Exercise brief: Below are the records; pull every line that includes "screenshot".

Records provided:
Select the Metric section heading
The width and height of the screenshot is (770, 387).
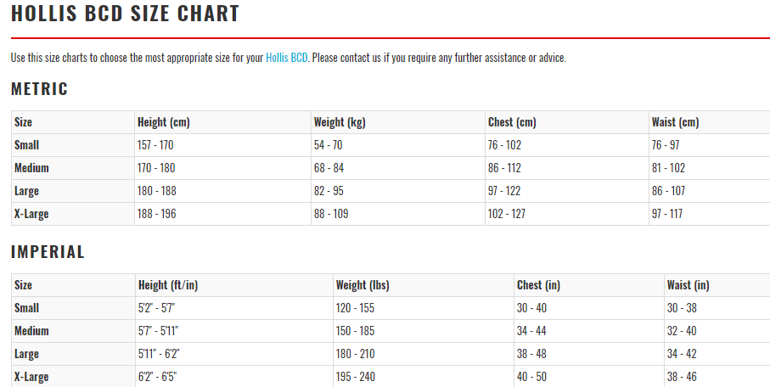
...
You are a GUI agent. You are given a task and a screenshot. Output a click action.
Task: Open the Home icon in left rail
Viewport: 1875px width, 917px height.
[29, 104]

The completed task:
The width and height of the screenshot is (770, 387).
You are a GUI agent. You are given a task and a screenshot. Output a click action.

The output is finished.